Here's what the NY Times said last week.
“ the type of containment vessel and pressure suppression system used in the failing reactors at Japan’s Fukushima Daiichi plant is physically less robust, and it has long been thought to be more susceptible to failure in an emergency than competing designs. In the United States, 23 reactors at 16 locations use the Mark 1 design, including the Oyster Creek plant in central New Jersey, the Dresden plant near Chicago and the Monticello plant near Minneapolis. And Oswego.
G.E. began making the Mark 1 boiling-water reactors in the 1960s, marketing them as cheaper and easier to build — in part because they used a comparatively smaller and less expensive containment structure.
Ah yes...the ever present bottom line.

And at the U.S, plants, anyway, (I don't now about the Canadian plants) the spent fuel pools are just sitting inside a metal clad equivalent of your basic warehouse.
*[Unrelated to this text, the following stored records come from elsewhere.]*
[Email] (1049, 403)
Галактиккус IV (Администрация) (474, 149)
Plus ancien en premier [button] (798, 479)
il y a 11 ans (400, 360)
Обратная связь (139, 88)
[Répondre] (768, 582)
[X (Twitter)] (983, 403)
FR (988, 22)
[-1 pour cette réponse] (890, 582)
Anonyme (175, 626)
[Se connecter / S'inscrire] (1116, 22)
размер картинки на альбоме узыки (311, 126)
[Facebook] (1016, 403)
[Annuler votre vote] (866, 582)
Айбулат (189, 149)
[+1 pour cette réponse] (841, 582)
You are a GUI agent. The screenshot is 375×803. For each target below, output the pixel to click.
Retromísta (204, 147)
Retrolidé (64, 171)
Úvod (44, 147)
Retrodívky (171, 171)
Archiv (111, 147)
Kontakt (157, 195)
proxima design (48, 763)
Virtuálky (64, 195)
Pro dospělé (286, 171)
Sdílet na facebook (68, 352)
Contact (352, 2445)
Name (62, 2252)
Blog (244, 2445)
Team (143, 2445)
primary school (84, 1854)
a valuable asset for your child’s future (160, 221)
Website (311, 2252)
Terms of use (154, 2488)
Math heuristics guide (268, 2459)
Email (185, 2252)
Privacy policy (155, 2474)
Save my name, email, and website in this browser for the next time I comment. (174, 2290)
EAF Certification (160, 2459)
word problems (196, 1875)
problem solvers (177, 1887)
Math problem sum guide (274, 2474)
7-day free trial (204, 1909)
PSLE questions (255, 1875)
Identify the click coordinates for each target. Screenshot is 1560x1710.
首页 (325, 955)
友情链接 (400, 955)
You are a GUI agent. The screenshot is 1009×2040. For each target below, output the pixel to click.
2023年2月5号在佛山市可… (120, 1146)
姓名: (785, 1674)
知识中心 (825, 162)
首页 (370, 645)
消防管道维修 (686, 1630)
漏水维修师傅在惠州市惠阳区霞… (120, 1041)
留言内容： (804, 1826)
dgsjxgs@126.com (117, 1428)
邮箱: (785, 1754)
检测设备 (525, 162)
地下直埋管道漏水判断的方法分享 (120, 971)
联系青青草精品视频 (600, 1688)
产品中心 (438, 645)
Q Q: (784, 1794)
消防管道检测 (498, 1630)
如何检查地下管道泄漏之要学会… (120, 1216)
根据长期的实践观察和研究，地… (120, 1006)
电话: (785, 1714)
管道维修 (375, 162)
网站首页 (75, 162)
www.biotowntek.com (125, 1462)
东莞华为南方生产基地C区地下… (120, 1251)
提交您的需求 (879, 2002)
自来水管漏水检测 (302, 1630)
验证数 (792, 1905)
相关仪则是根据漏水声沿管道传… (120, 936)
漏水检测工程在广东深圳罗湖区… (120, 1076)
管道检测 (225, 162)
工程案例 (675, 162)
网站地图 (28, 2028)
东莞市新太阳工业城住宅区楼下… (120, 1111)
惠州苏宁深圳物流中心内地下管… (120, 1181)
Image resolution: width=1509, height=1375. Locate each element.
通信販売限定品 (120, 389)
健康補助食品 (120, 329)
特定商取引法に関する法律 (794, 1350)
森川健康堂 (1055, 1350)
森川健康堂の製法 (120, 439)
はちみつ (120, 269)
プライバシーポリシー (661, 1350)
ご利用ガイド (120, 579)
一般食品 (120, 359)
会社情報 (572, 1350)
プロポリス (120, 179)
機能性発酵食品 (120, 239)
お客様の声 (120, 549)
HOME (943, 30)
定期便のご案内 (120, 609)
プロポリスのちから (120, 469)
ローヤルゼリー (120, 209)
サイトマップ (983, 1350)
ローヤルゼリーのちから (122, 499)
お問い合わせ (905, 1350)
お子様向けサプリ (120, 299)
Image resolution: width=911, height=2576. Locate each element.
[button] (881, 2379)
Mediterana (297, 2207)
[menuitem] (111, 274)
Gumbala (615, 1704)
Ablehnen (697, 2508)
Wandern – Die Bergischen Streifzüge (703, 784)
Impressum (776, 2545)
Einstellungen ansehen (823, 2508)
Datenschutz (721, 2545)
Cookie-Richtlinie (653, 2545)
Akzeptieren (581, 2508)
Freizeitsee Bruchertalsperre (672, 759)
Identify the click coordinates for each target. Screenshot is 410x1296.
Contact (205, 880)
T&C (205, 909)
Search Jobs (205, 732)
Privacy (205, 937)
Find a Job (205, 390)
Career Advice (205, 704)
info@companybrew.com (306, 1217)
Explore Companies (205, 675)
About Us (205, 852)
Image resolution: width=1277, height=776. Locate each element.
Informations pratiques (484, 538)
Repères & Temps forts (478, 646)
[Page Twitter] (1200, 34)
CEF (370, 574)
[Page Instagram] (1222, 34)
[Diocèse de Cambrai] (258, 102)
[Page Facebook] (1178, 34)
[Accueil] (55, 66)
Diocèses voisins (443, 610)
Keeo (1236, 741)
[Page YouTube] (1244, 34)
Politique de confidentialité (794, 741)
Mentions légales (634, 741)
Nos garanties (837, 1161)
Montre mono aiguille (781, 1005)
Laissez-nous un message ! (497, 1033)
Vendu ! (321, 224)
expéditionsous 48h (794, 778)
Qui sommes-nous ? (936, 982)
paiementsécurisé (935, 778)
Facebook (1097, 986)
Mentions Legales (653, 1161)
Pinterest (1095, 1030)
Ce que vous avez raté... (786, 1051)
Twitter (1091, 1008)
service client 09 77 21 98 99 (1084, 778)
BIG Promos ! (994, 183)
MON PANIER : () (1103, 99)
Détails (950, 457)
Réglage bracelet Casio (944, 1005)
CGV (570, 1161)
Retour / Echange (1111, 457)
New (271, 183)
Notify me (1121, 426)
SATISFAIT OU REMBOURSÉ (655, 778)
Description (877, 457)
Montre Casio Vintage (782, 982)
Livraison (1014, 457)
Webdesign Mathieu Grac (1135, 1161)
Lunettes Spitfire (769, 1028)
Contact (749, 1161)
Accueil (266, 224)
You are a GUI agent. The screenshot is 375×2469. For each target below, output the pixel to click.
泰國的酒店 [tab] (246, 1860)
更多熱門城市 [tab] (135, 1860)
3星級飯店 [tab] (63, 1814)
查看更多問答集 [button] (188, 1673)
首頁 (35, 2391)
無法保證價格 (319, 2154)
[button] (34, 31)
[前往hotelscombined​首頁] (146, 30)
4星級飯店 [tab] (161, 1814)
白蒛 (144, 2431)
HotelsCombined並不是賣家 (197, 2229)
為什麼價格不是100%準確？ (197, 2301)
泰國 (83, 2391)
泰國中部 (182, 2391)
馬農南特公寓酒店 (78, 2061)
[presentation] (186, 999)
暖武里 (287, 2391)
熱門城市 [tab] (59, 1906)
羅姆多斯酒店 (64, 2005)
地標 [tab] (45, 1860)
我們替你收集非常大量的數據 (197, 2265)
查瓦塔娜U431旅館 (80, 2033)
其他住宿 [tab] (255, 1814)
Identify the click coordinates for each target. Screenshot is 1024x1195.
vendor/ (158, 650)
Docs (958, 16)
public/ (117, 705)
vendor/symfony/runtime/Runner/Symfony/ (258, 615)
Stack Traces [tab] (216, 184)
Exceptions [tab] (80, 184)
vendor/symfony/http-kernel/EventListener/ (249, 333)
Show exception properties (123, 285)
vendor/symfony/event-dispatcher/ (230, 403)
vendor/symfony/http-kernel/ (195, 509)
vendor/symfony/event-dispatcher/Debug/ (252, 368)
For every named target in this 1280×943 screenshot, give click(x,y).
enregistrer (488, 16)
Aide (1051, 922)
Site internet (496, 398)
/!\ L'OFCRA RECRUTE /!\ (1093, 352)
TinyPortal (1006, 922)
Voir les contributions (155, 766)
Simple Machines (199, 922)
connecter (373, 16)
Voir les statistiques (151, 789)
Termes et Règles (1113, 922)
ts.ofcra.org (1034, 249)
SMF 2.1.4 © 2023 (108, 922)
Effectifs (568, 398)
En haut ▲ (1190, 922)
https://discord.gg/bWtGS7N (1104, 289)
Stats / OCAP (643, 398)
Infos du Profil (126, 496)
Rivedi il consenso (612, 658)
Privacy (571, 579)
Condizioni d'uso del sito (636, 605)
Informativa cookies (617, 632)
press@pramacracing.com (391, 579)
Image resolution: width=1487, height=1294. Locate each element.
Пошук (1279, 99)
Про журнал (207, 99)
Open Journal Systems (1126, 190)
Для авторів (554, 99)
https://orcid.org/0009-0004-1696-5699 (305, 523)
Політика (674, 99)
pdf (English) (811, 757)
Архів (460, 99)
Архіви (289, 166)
One evening Cindy herded us all into the city council chambers and got a seismologist to come and speak. He talked about the “inactive” fault under Pickering near Toronto and at our end of the lake. The belief was/is? No earthquake could possibly ever be severe enough to damage our nukes. It can't happen here. Our models and statistics show its safe!

In 1994 many years after Nine Mile 1 started boiling, a team of researchers from Waterloo U in Ontario cited evidence of a possibly major fault under Lake Ontario that had previously gone unrecognized. It was once thought significant quakes occurred only at continental plate edges ( like Japan). But the Waterloo guys cite evidence that suggests a major quake occurred here about 3600 years ago and helped re shape the lakes into their present form. Of course it might not happen for another 3600 years. Or it might be next year. They took pains to point out the many uncertainties and gaps in their data. Yet, it would seem worth a bit more funding for further research wouldn't it?

New Nukes? Yeah they're probably coming. But we should weigh all the aspects of this and other energy sources. Let's understand that ALL energy production impacts our earth and water. Dams block fish runs. Some think the power dams on the St Lawrence may have helped our local eels along towards extinction. Hydrofracking for natural gas pollutes water and air and causes quakes. Nuclear Plants suck in huge quantities of water and cook all the plankton in it and make waste that causes cancer for ten thousand years. Coal plants release mercury and make lakes in the Adirondacks acid and it's claimed release more radioactivity than nukes do. ( The coal P R people may not be able to claim that much longer though if things go down hill in Japan.) And oil makes a horrendous mess when it spills out of a well or a ship. Water. We have lot. Why worry? Well, we do have a lot here, though all the Great Lakes are less than one drop if a bottle of wine represented earth's entire water supply.
Water here shaped our national northern boundary. It gave America's oldest freshwater port life. And it continues to inspire artist poet and writer today.

How has water impacted your life? Let your wetware ponder that today.